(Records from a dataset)
= = = = = = =

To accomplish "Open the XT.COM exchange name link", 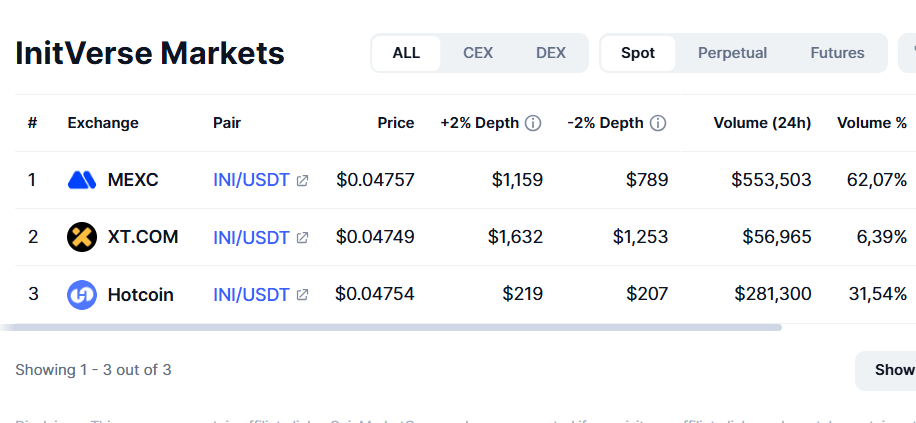I will click(x=143, y=237).
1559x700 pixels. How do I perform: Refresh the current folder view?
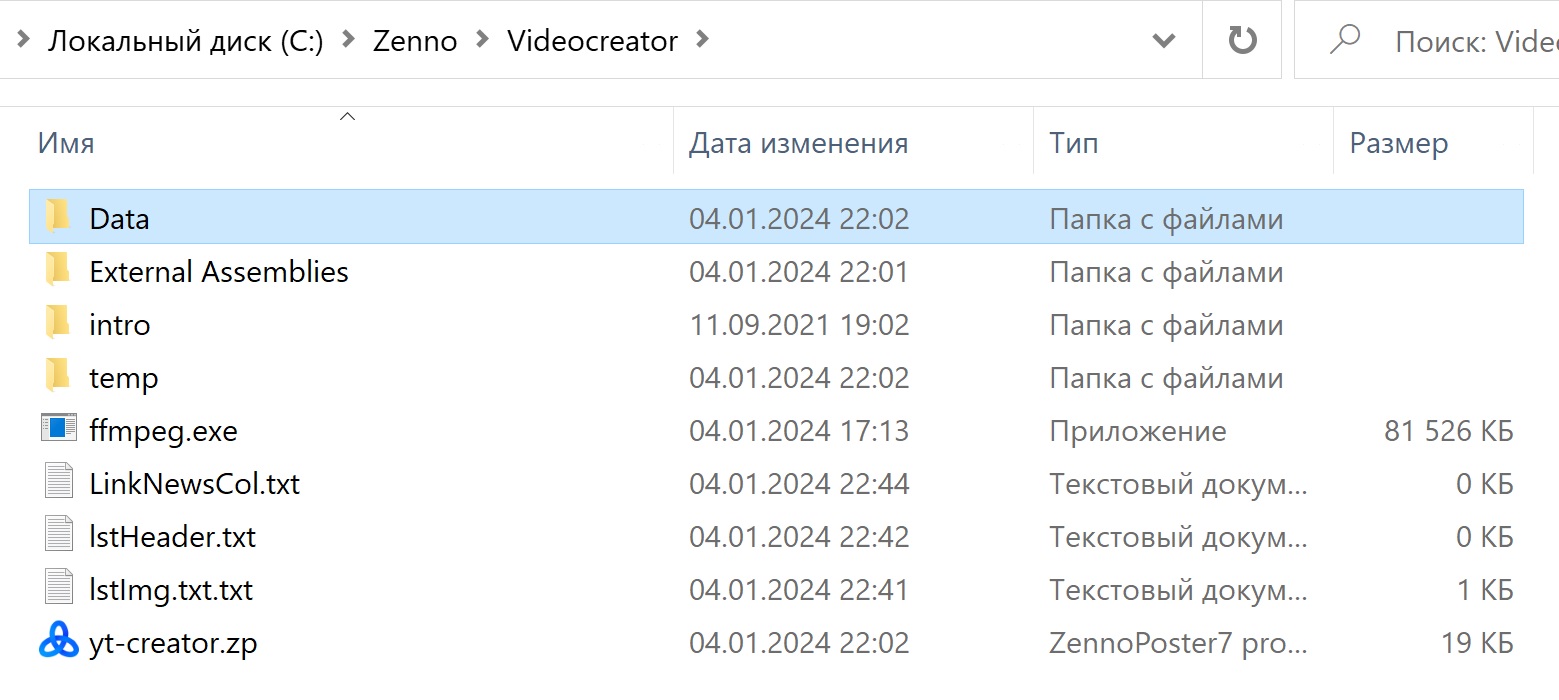pos(1242,40)
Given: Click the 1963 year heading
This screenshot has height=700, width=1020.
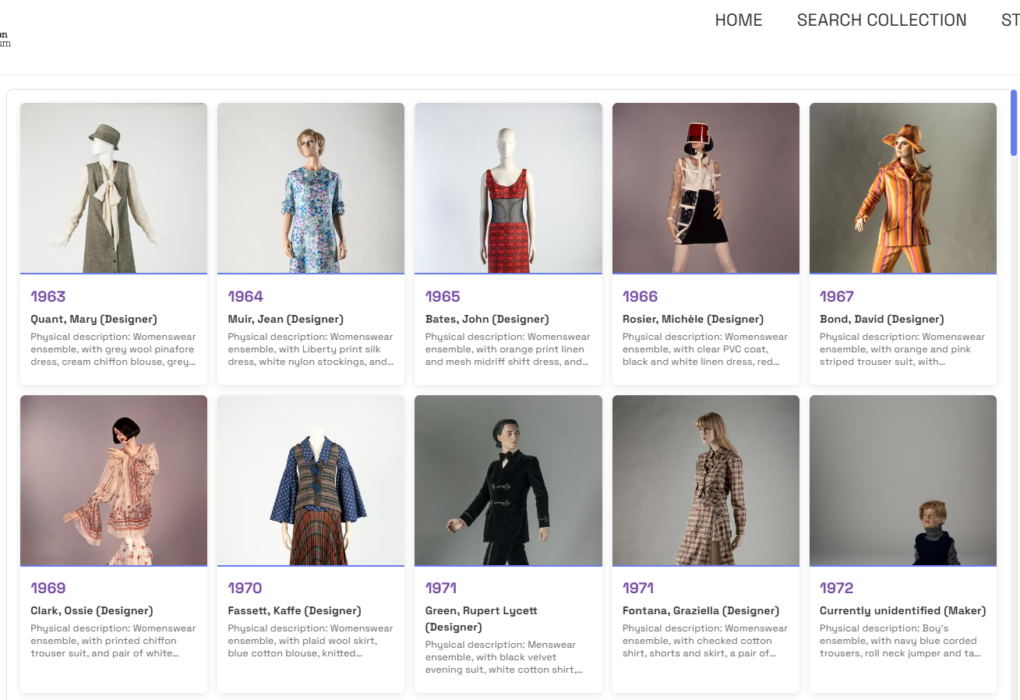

= = = = = = =

:: EXERCISE AIM ::
Copy exactly the lines that run from the one containing "1559x700 pixels. How" to the last line of the records, both included, and leave out every picture.

:: REPLY TO THE TASK ::
1559x700 pixels. How do I perform: Refresh the current folder view?
pos(1242,40)
Given: Click the 1963 year heading
This screenshot has height=700, width=1020.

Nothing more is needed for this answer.